WHAT TO WORK ON.
Return exactly, please, the lines from the one containing "This screenshot has width=800, height=746." to the last line of the entries below, and nothing else, leaving pictures out.

INFORMATION GIVEN.
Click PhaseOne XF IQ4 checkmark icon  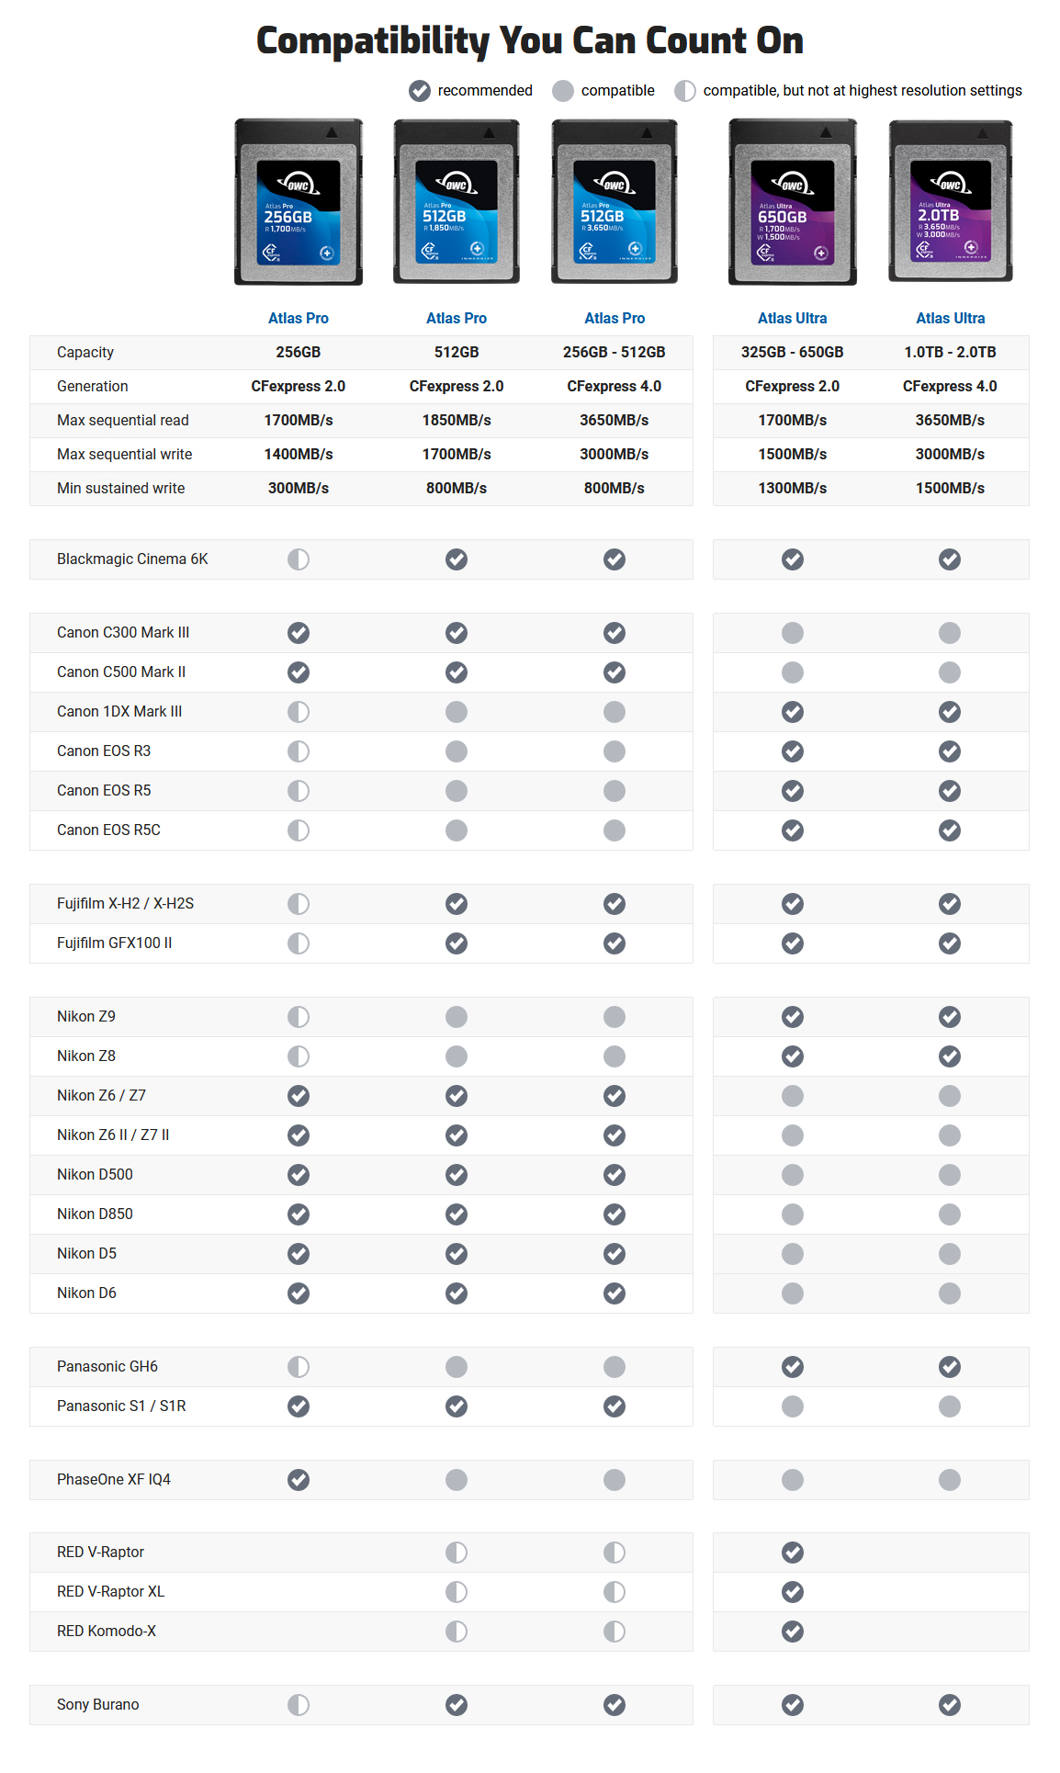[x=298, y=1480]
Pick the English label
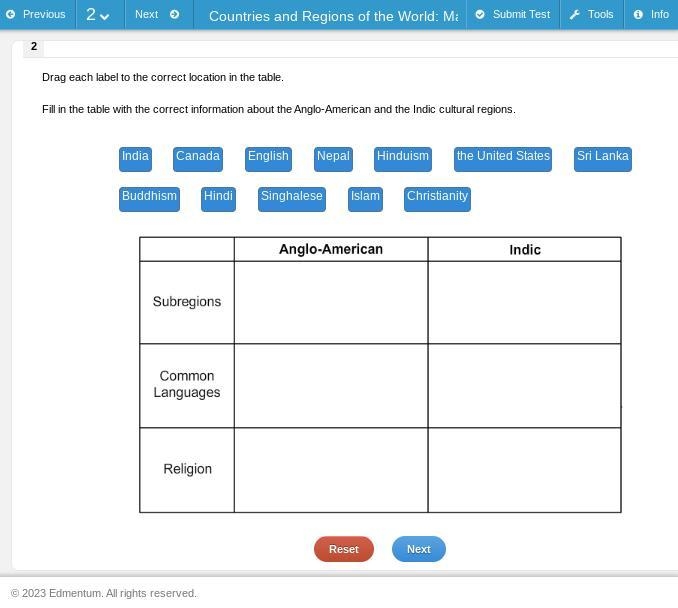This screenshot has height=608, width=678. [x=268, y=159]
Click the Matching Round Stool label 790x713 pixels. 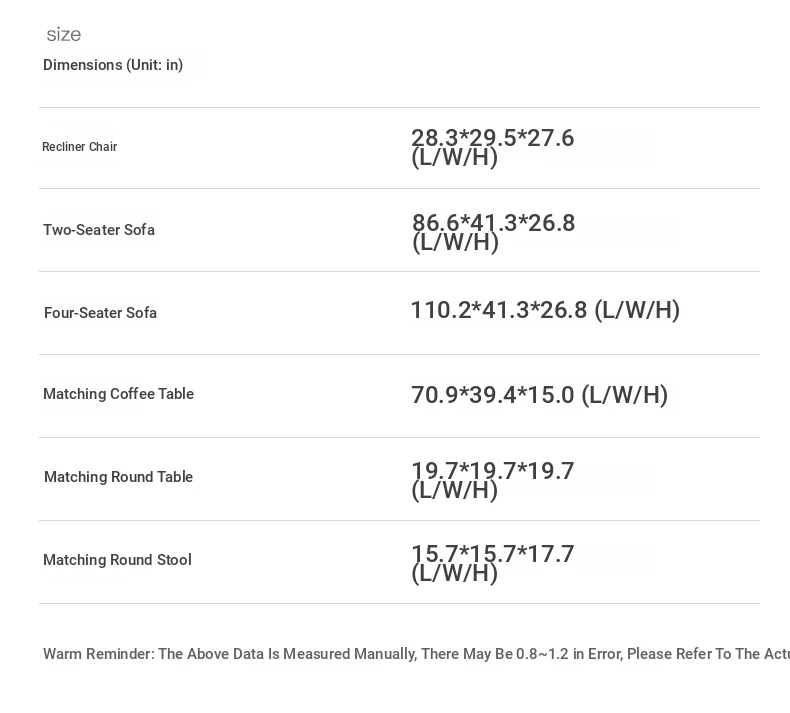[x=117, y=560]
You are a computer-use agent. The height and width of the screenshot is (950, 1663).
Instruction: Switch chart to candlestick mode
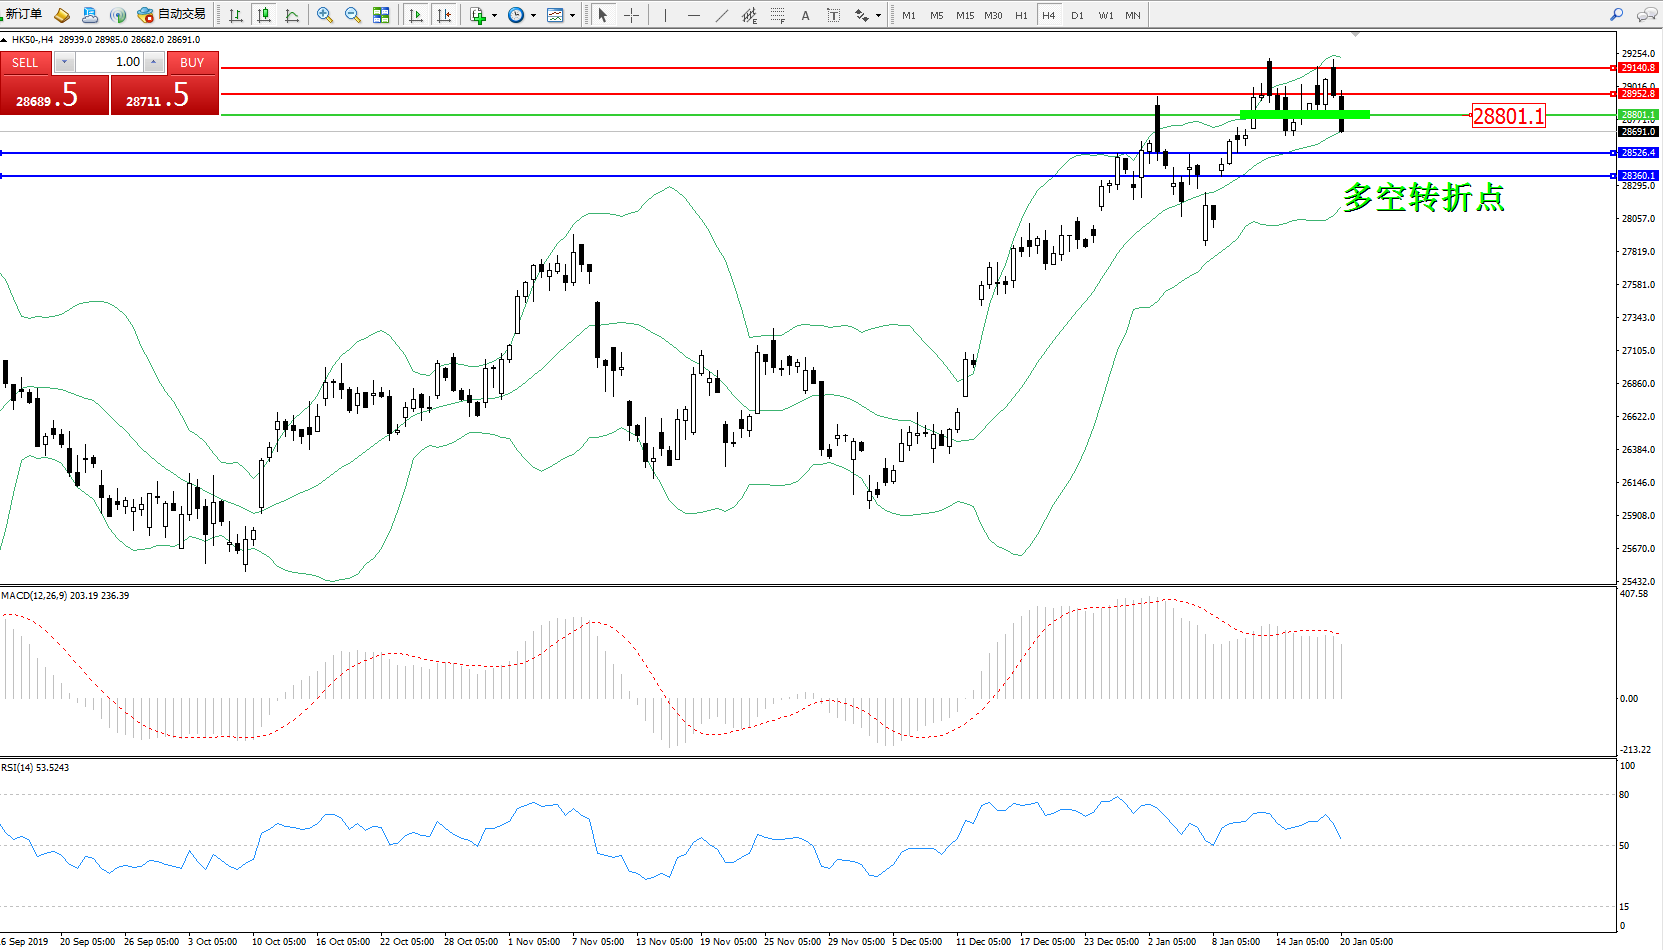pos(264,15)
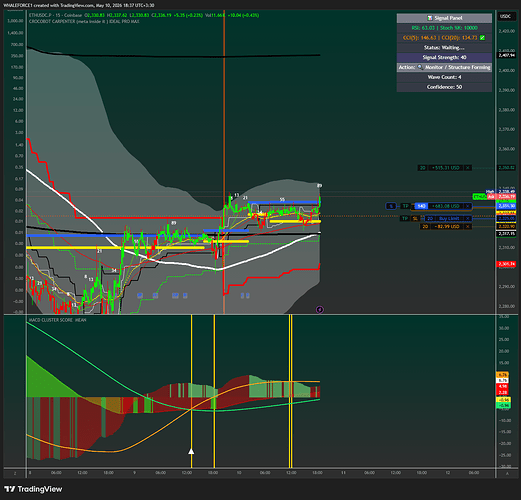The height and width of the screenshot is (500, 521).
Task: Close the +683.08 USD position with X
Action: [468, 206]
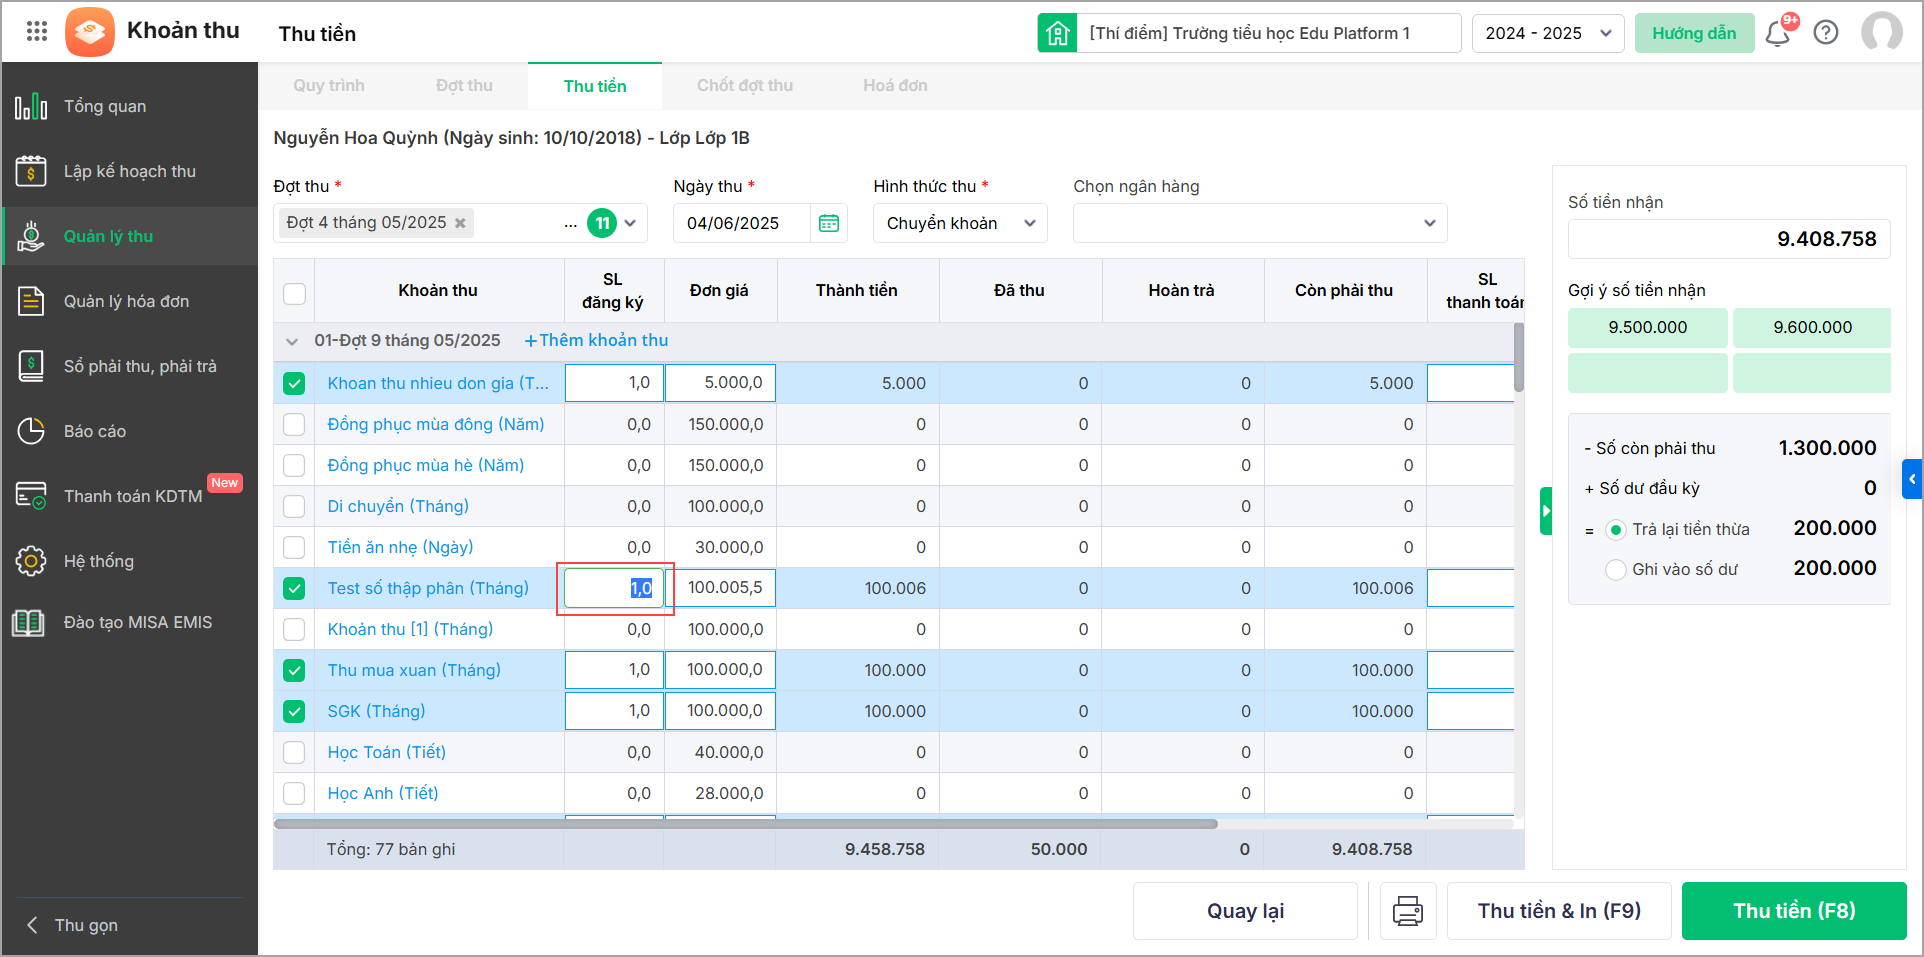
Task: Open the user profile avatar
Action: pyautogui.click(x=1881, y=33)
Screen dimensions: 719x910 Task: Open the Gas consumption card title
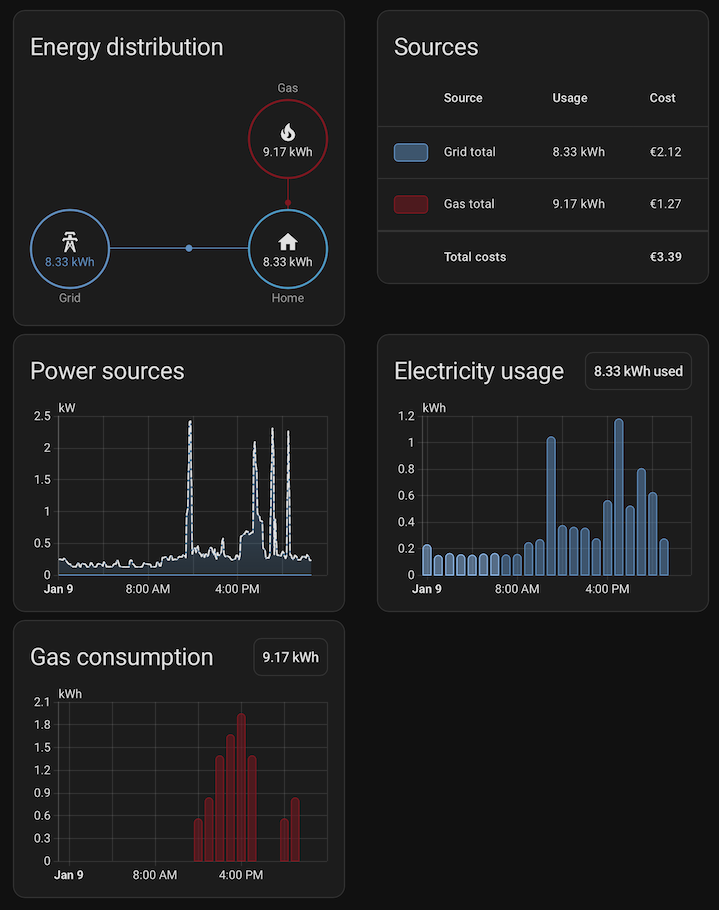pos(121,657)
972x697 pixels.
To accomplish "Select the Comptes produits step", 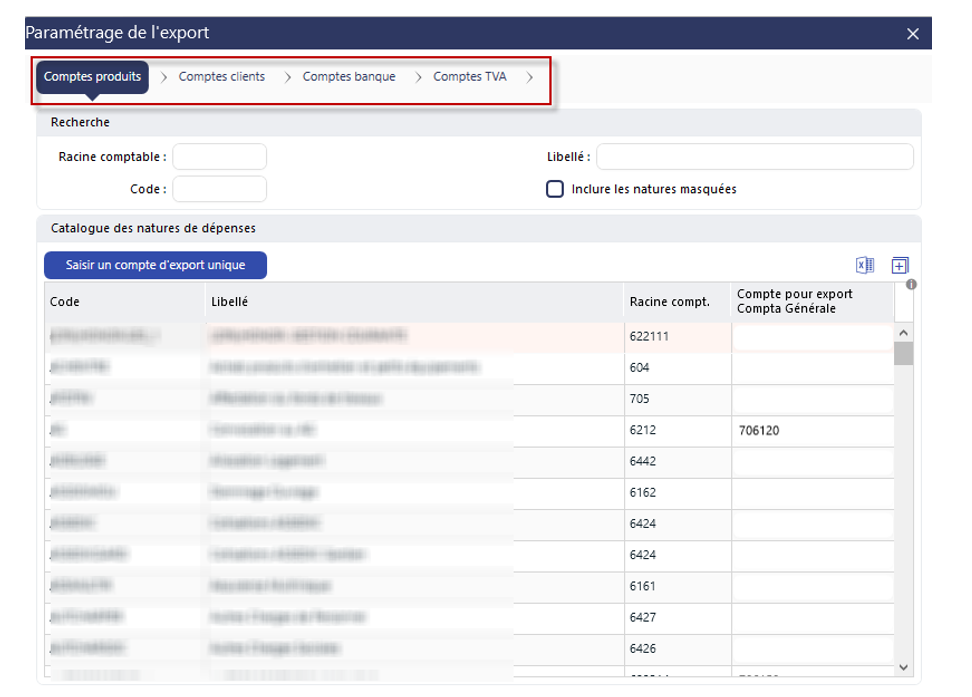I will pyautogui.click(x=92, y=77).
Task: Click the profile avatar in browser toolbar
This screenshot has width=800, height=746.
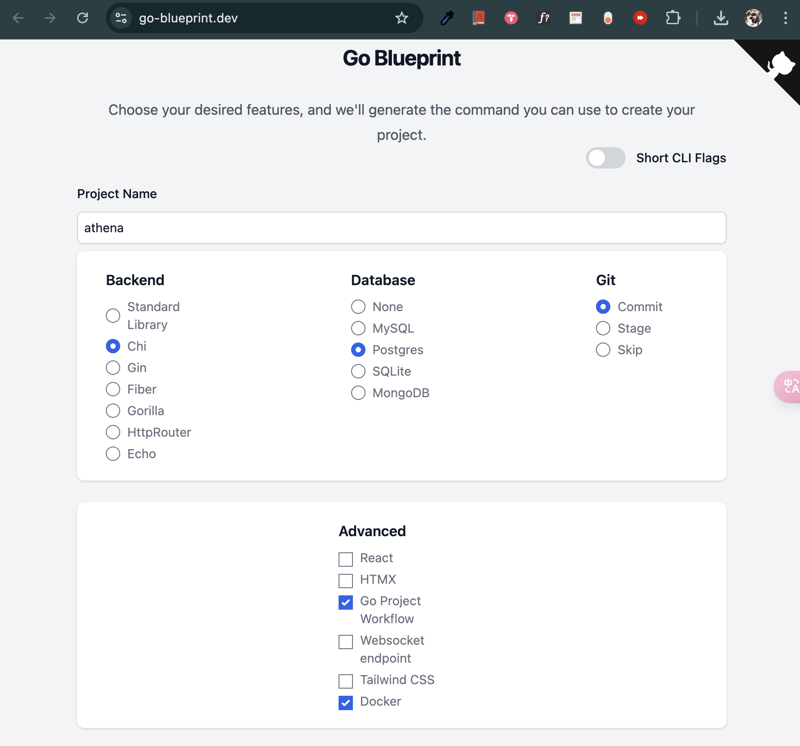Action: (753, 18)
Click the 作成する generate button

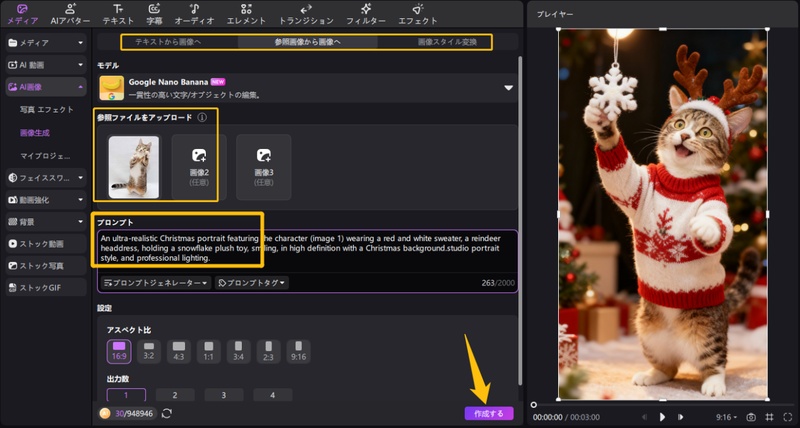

SOLUTION FOR THIS PROBLEM.
This screenshot has width=800, height=746.
Action: (753, 18)
Click the 作成する generate button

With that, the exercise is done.